*** Material for this exercise ***

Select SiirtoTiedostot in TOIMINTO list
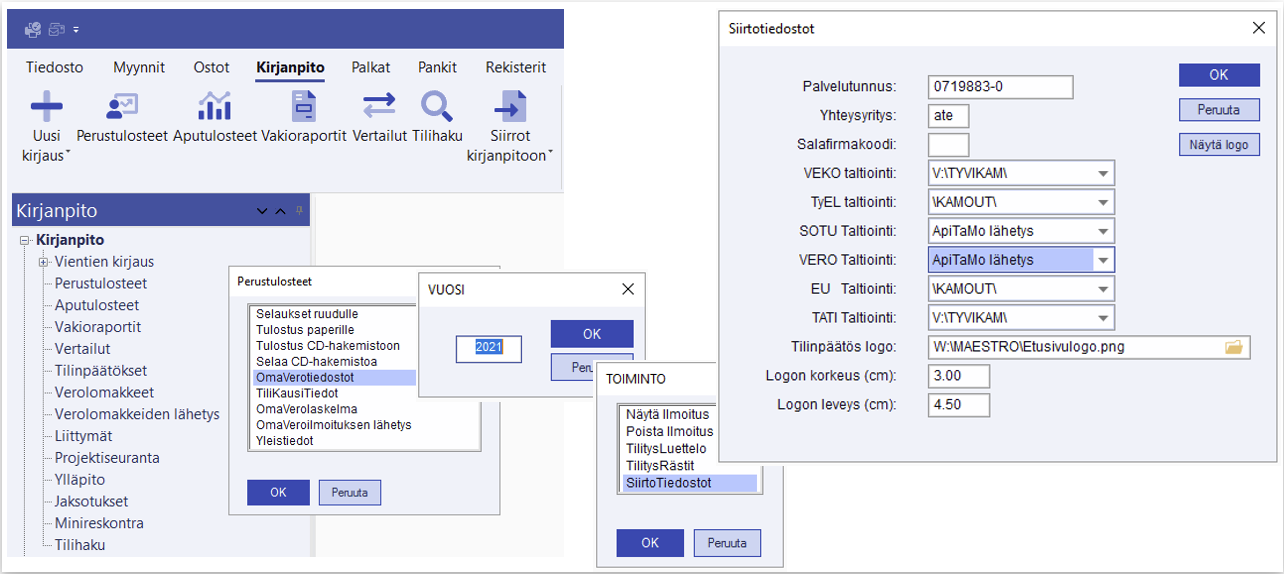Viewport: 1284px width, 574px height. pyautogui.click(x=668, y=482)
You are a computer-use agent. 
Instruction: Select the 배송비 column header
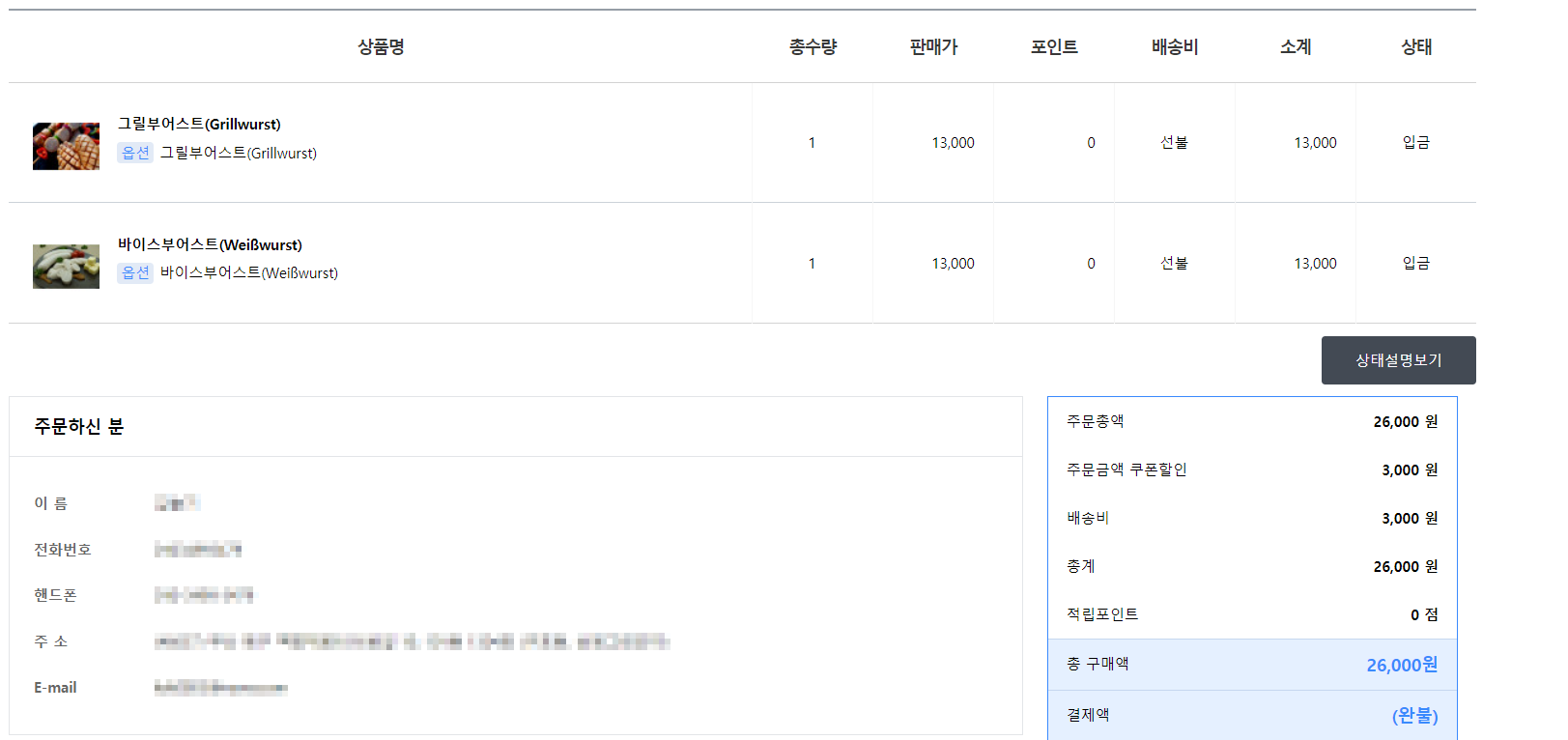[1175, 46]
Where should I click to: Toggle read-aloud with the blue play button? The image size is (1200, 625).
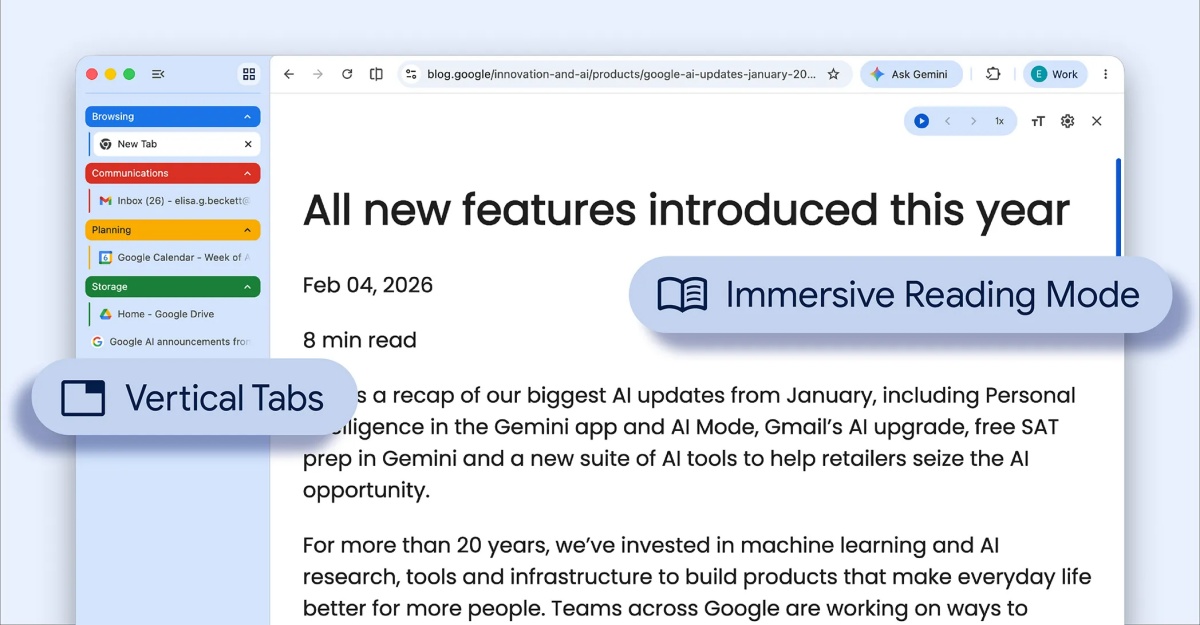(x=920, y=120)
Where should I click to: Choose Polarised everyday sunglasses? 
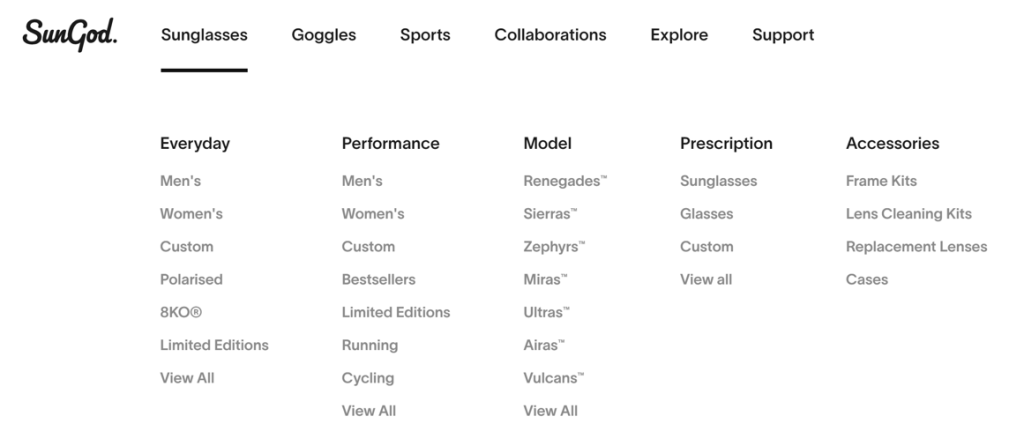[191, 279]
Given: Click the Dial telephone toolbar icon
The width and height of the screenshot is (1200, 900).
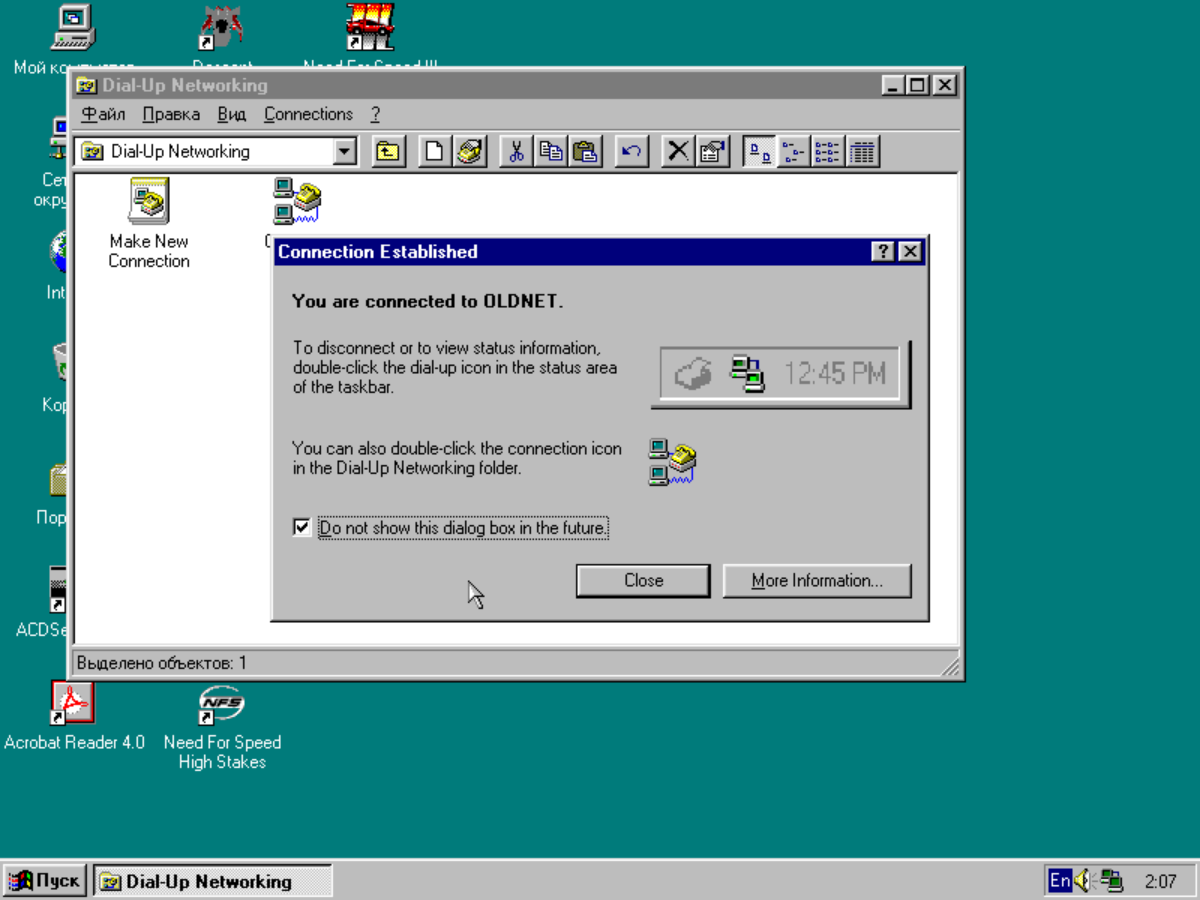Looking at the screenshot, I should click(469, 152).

*** End of Material for this exercise ***

» Prompt:
The answer should match the data above word for word, with no pictures in it.

» Task response:
Select SiirtoTiedostot in TOIMINTO list
Viewport: 1284px width, 574px height. pyautogui.click(x=668, y=482)
You are a computer-use agent. 
Instruction: Select the 배송비 column header
[1175, 46]
Where should I click to: Toggle read-aloud with the blue play button? The image size is (1200, 625).
(x=920, y=120)
Where should I click to: Choose Polarised everyday sunglasses? 
[191, 279]
Given: Click the Dial telephone toolbar icon
The width and height of the screenshot is (1200, 900).
Looking at the screenshot, I should click(469, 152).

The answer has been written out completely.